What You Need to Know
- Many retirement decisions to be made, but three are key.
- Withdrawal rates, which are always debated, should be flexible.
- Annuities should take a backseat to maximizing Social Security benefit payments.
Retirement involves making many important long-term decisions, which advisors do after carefully considering each client’s needs and resources.
Christine Benz, Morningstar’s director of personal finance, outlined three “tricky decisions” for retirement planning that need to be addressed by advisors and investors — and how to handle them — in a recent column.
1. What’s the Best Withdrawal Rate?
Although 4% is the standard drawdown amount per year of a portfolio used, Benz notes, that amount is not only debatable — ”it’s unknowable,” as asset returns and inflation going forward are question marks.

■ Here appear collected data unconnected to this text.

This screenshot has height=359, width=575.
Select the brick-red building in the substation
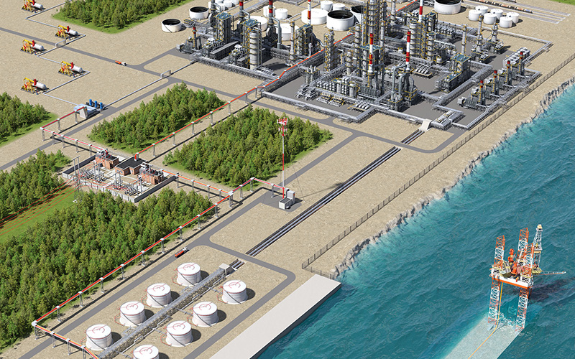(130, 165)
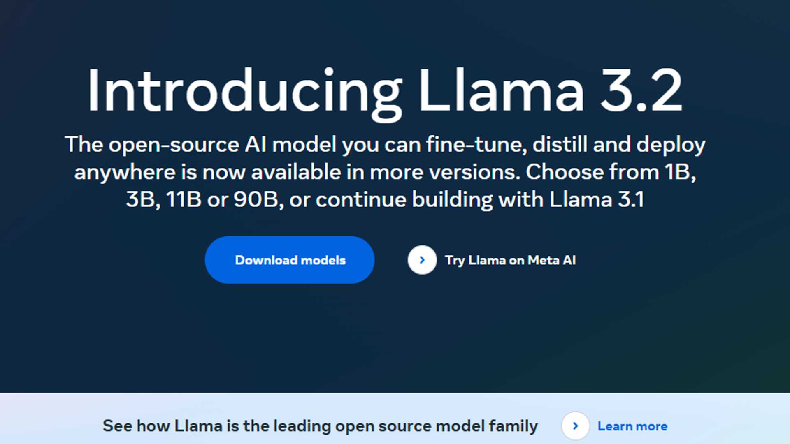Select the Learn more text at bottom right

click(x=632, y=426)
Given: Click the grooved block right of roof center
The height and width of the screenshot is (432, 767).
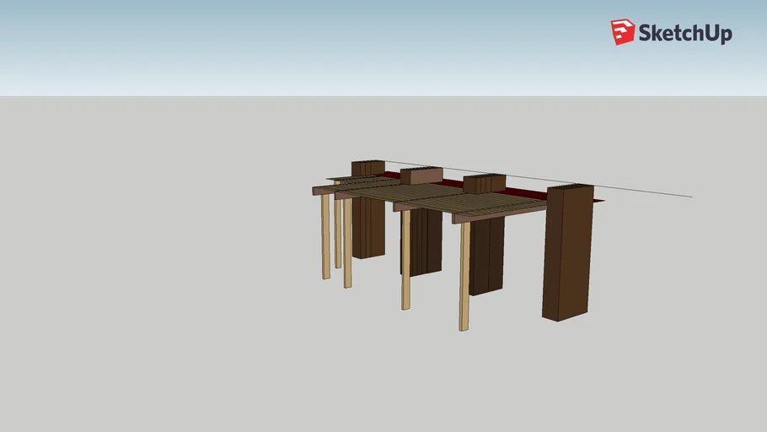Looking at the screenshot, I should click(x=484, y=184).
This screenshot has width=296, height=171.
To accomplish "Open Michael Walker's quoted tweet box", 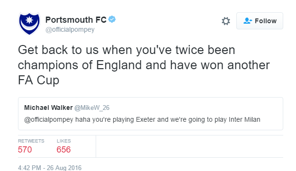I will point(151,114).
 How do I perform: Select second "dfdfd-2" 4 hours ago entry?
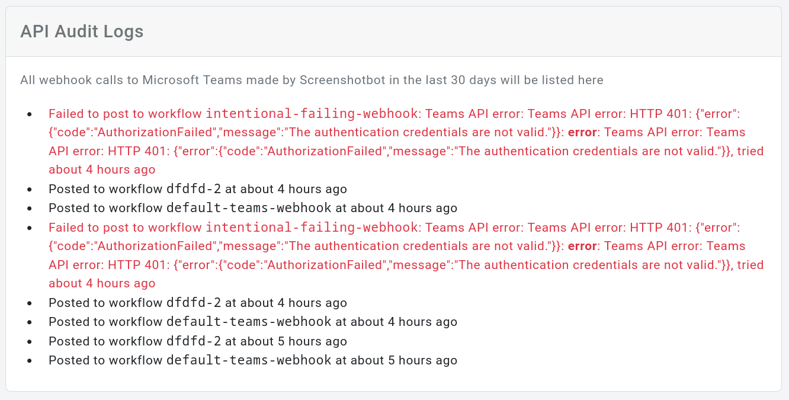tap(194, 303)
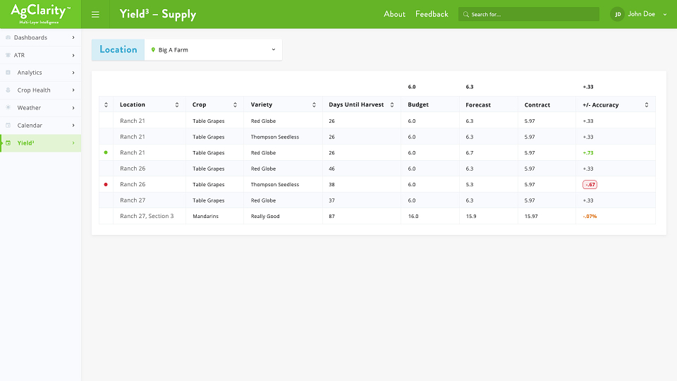Click the JD user avatar
This screenshot has width=677, height=381.
coord(618,14)
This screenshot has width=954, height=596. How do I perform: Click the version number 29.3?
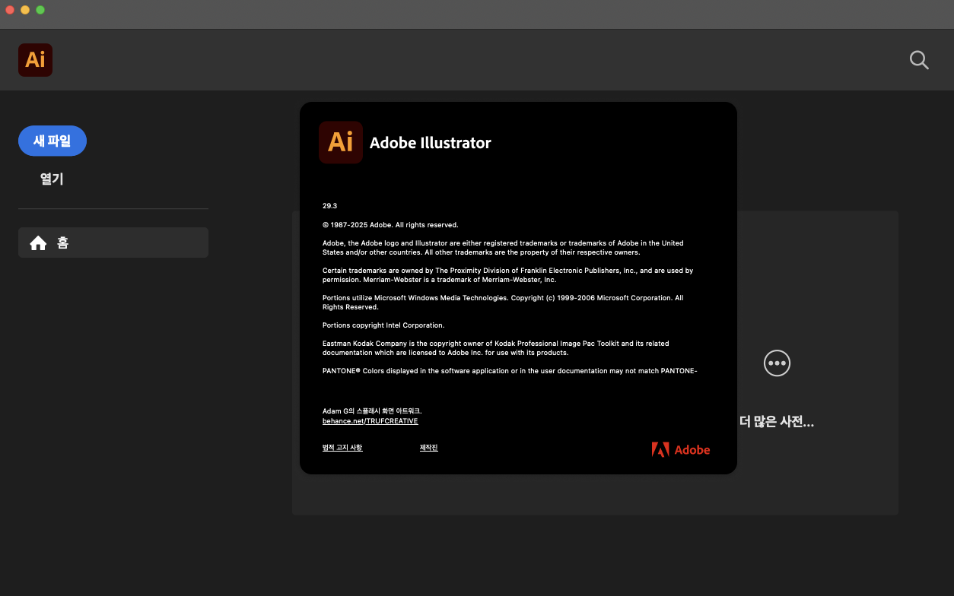point(329,206)
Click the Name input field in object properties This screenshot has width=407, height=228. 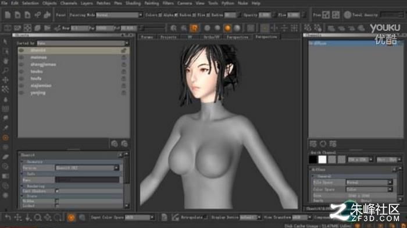[87, 180]
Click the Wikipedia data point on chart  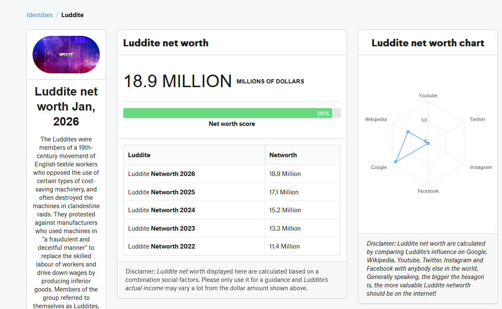[408, 132]
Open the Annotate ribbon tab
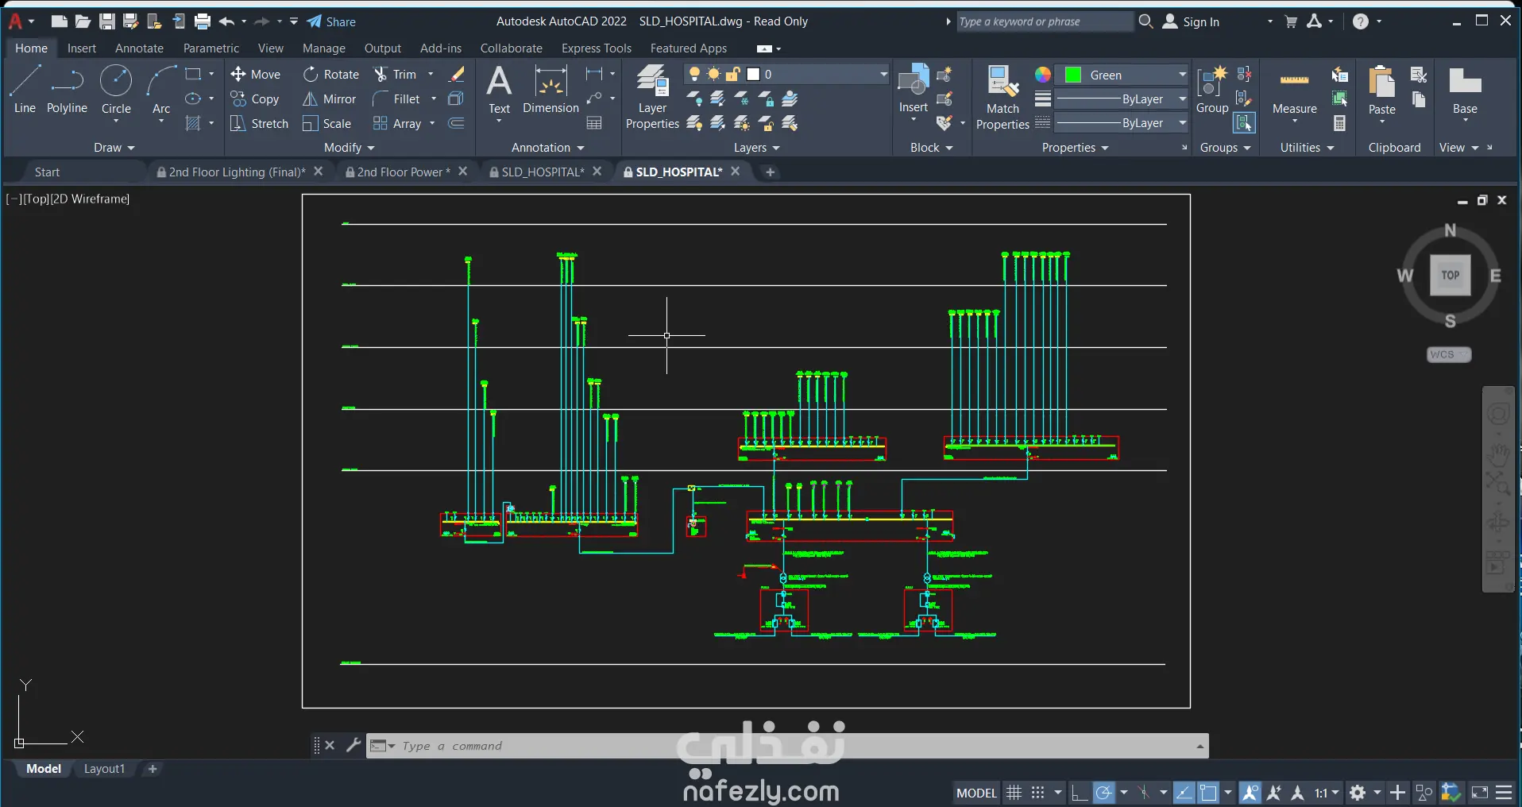This screenshot has width=1522, height=807. 139,48
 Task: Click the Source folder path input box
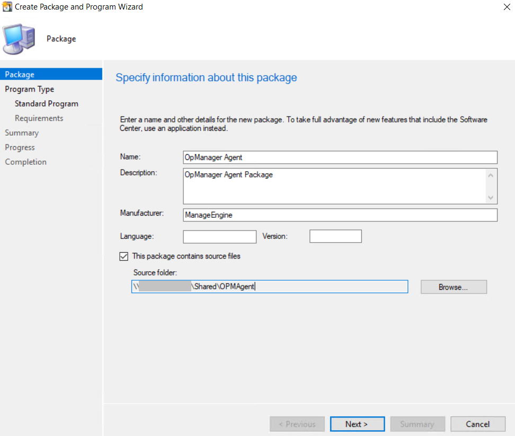pyautogui.click(x=270, y=287)
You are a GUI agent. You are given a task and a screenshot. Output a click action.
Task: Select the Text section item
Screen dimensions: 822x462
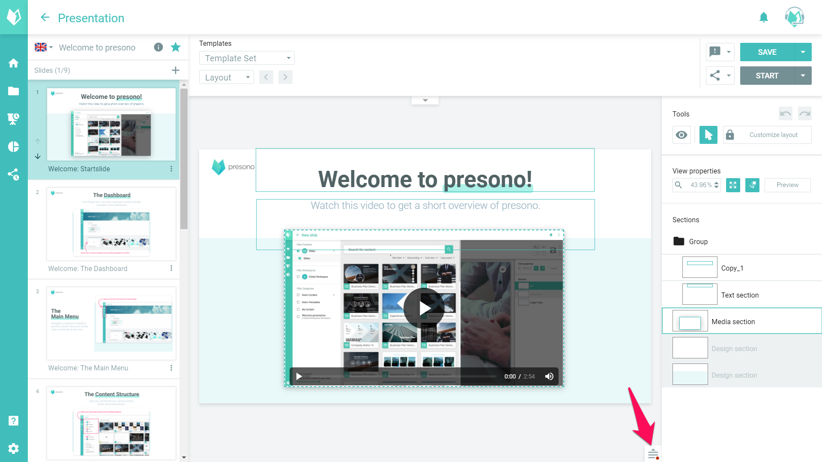[740, 295]
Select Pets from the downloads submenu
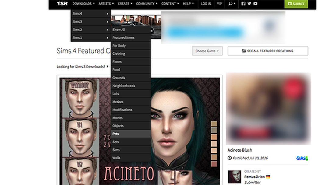329x185 pixels. point(131,134)
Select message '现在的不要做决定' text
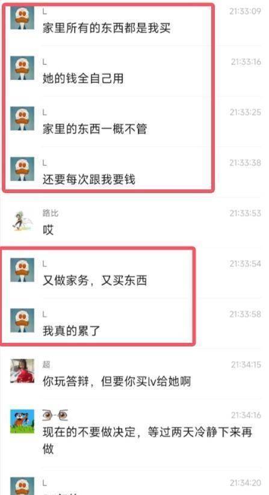The image size is (269, 495). (147, 440)
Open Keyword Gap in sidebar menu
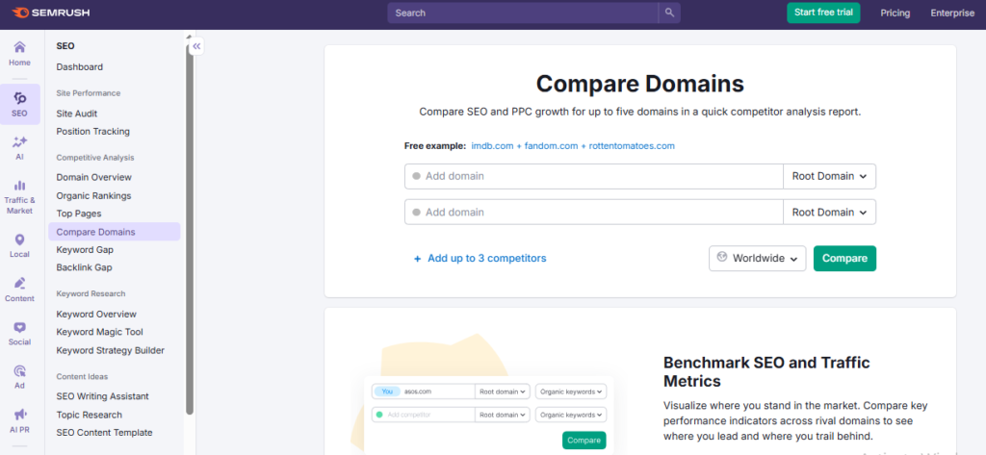 pos(85,250)
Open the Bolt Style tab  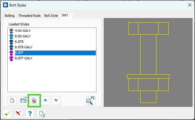click(x=51, y=16)
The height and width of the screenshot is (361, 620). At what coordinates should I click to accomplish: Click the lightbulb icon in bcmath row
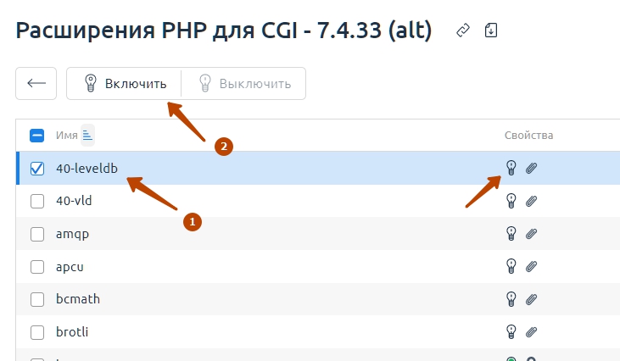click(511, 299)
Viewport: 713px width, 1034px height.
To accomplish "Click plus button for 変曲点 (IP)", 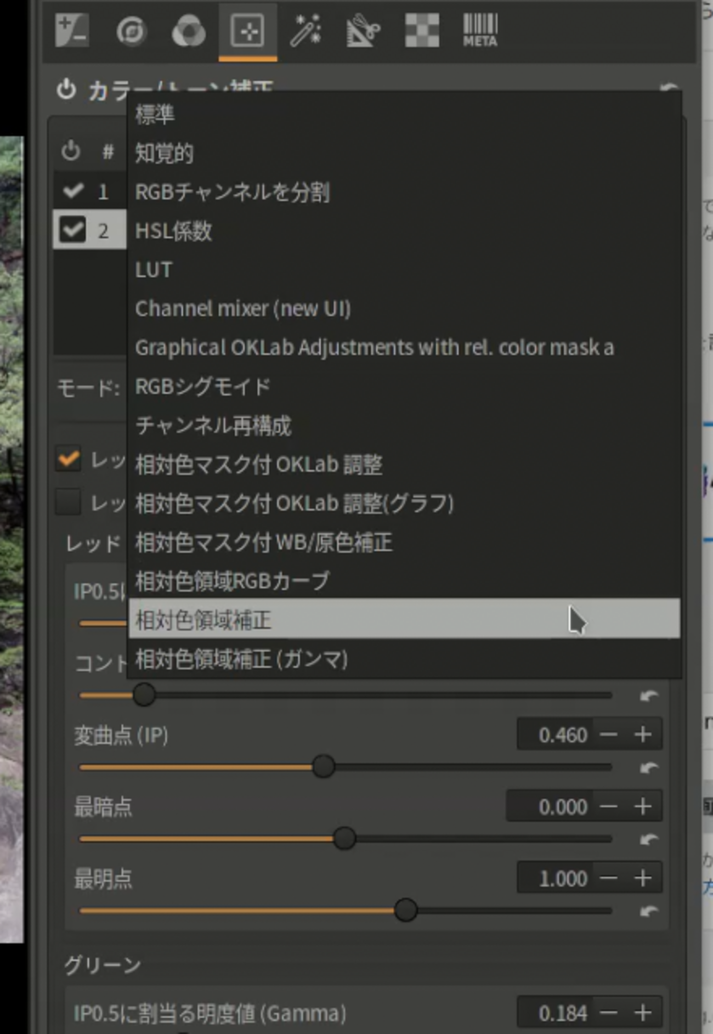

“Nor do you know how long you will live; your spending horizon could be 15 years, or it could be 40,” she says.
Many papers have been presented on the topic, but in an interview with Michael Kitces, William Bengen, who created the 4% guideline, said that if inflation remains low, people could withdraw up to 5.5%, Benz writes.
Two factors are key: a portfolio’s mix of stocks and bonds and an investor’s life expectancy. A higher stock mix typically points to a higher withdrawal rate.
But retirees, who have shorter retirement horizons, may want to take a higher withdrawal. She says that “being flexible with withdrawals” is really the key, “especially taking less when the portfolio is down.”
2. Is Long-Term-Care Insurance Necessary?
Long-term care can cost $100,000 a year, according to a Genworth survey, Benz says. And except for “rehab” followed by a hospital stay, it’s not covered by Medicare, she adds.